Cutting a Slice of Unsupervised Cake (Part 1)

Published on

Yann LeCun famously said that "if intelligence is a cake, the bulk of the cake is unsupervised learning, the icing on the cake is supervised learning, and the cherry on the cake is reinforcement learning."

If you are like me, you probably neglect unsupervised learning in favour of the sweeter icing, supervised learning. After all, it is a lot more exciting as the majority of research and news surrounding machine learning focuses on supervised learning. Even most textbooks only dedicate one measly chapter to unsupervised learning. How then, is it the cake, and supervised learning the icing?

Well, what is the one thing that often prevents data science projects from going ahead? Good clean labelled data. Unless you have those pesky labels, you can't supervise much, can you? Unsupervised learning can help with this, and many other tasks.

So let's cut ourselves a slice of unsupervised cake, and see how well it pairs with a cup of actuarial tea. (I will stop with the cake analogy now, I know someone is cringing.)
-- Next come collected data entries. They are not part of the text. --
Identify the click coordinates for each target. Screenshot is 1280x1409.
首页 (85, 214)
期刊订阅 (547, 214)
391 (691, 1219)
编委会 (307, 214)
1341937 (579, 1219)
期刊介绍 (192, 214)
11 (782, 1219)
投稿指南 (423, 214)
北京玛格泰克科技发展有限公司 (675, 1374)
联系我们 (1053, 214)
This post is part of a series on unsupervised learning and its possible applications in actuarial science. I will update each post with a link to the others as they are published.

Clustering

Let's start with unsupervised learning's most widely known ability: clustering.
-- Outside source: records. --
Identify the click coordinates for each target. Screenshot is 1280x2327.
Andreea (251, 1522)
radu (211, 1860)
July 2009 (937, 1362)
Clustering involves taking data and clustering together similar observations. Consider the following table of data, for example.

from sklearn.datasets import make_blobs
import pandas as pd
 
centers = [(3, 0, 0), (0, 0, 5), (-3, 0, -5)]
X, y = make_blobs(n_samples=100, centers=centers, shuffle=True, random_state=42)
df = pd.DataFrame(X, columns=["Column 1", "Column 2", "Column 3"])
Column 1 Column 2 Column 3
0 -2.783541 0.045572 -5.6516
1 -2.348609 -0.315269 -4.241031
2 -2.80094 -0.600217 -4.930198
3 -2.989767 -0.981509 -4.537897
4 2.520826 -0.185659 -1.106335
... ... ... ...
95 -1.514847 -0.446515 5.856399
96 2.35488 0.361396 1.538037
97 -3.772825 -0.236819 -5.485364
98 3.375698 -0.600639 -0.291694
99 0.404051 1.886186 5.174578

Nothing special to the human eye right? If we plot the first two dimensions, we can’t discern much.
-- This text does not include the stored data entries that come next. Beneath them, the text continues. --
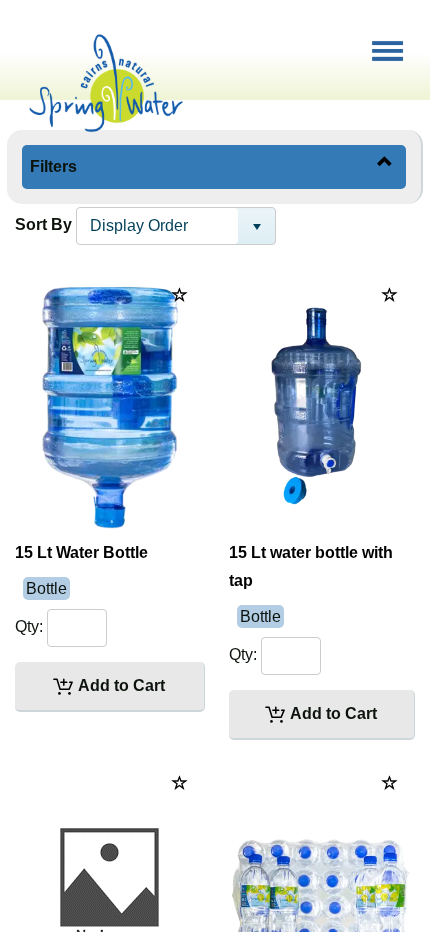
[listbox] (176, 226)
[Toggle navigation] (389, 44)
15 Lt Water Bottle (81, 552)
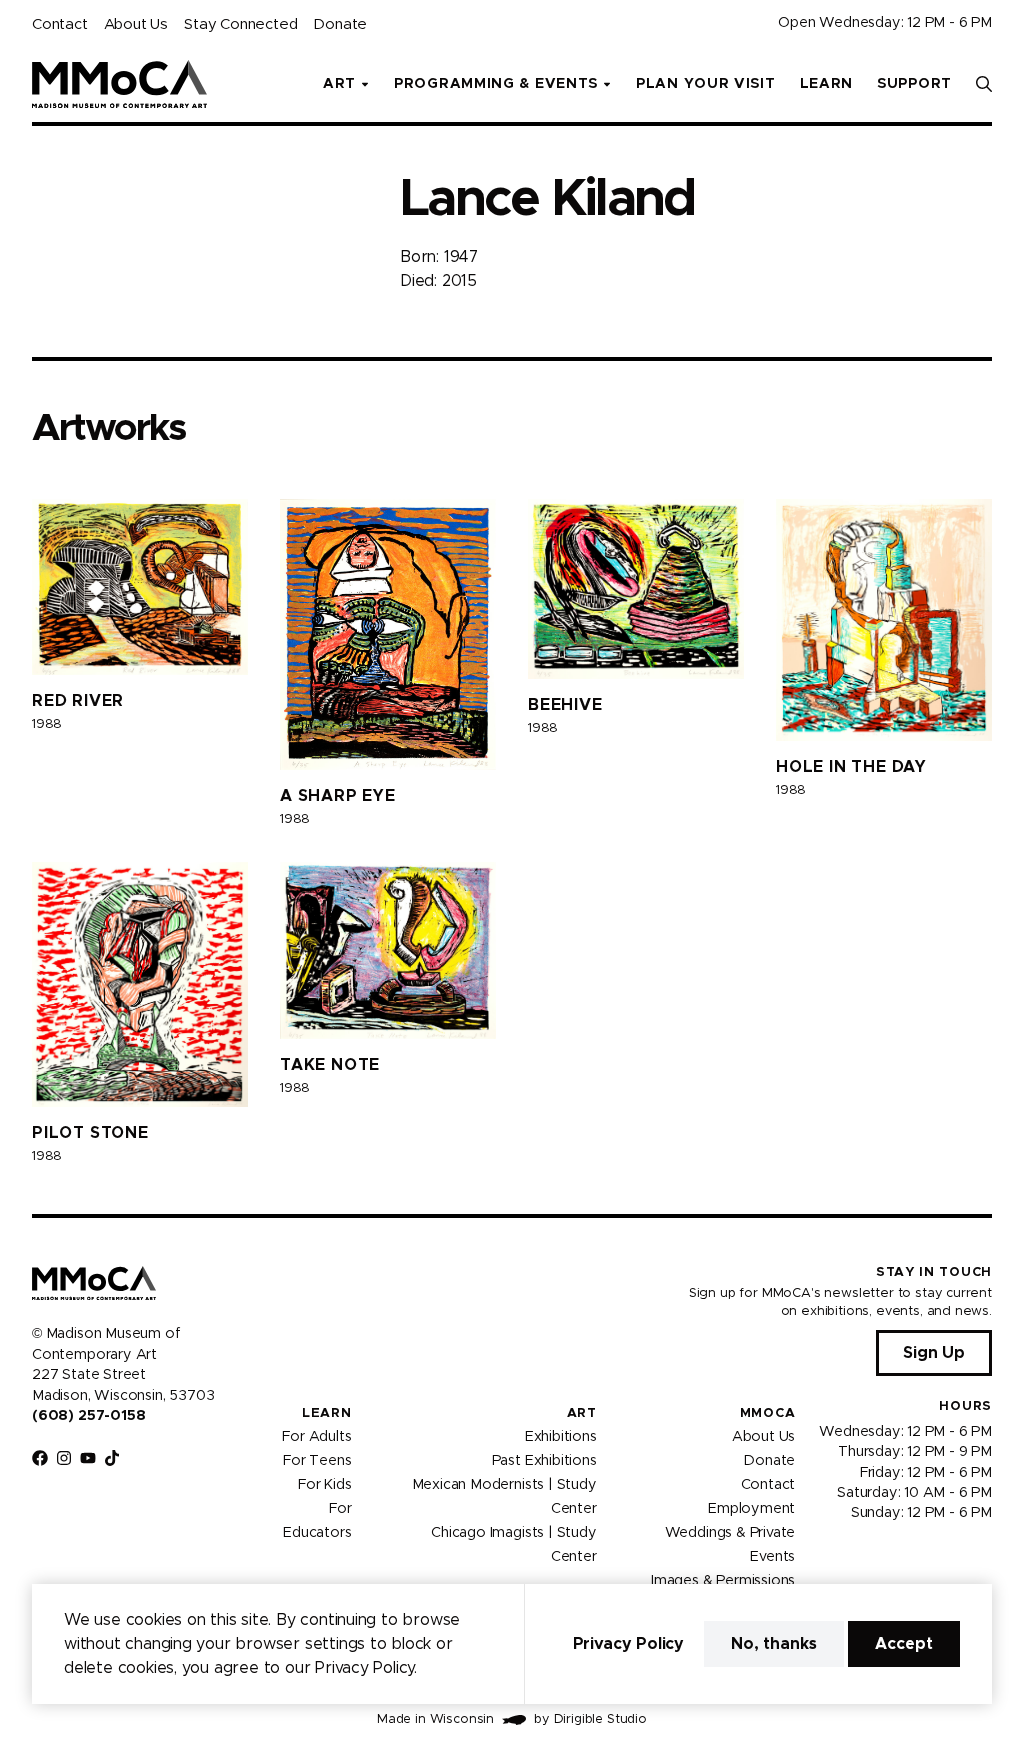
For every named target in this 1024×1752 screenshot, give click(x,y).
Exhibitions (561, 1437)
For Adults (316, 1437)
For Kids (325, 1485)
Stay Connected (240, 24)
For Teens (317, 1461)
Scatter plot of dimensions 1 and 2, showing no clear clusters.

But if we plot the last two dimensions, there seems to be a pattern.

Scatter plot of dimensions 2 and 3, showing potential clusters.

Its almost as if the data forms three distinct blobs. It is a bit difficult to see in two dimensions, so let's try three.

from mpl_toolkits import mplot3d
 
ax = plt.axes(projection="3d")
ax.scatter(X[:, 0], X[:, 1], X[:, 2])

3D scatter plot clearly showing three distinct data blobs.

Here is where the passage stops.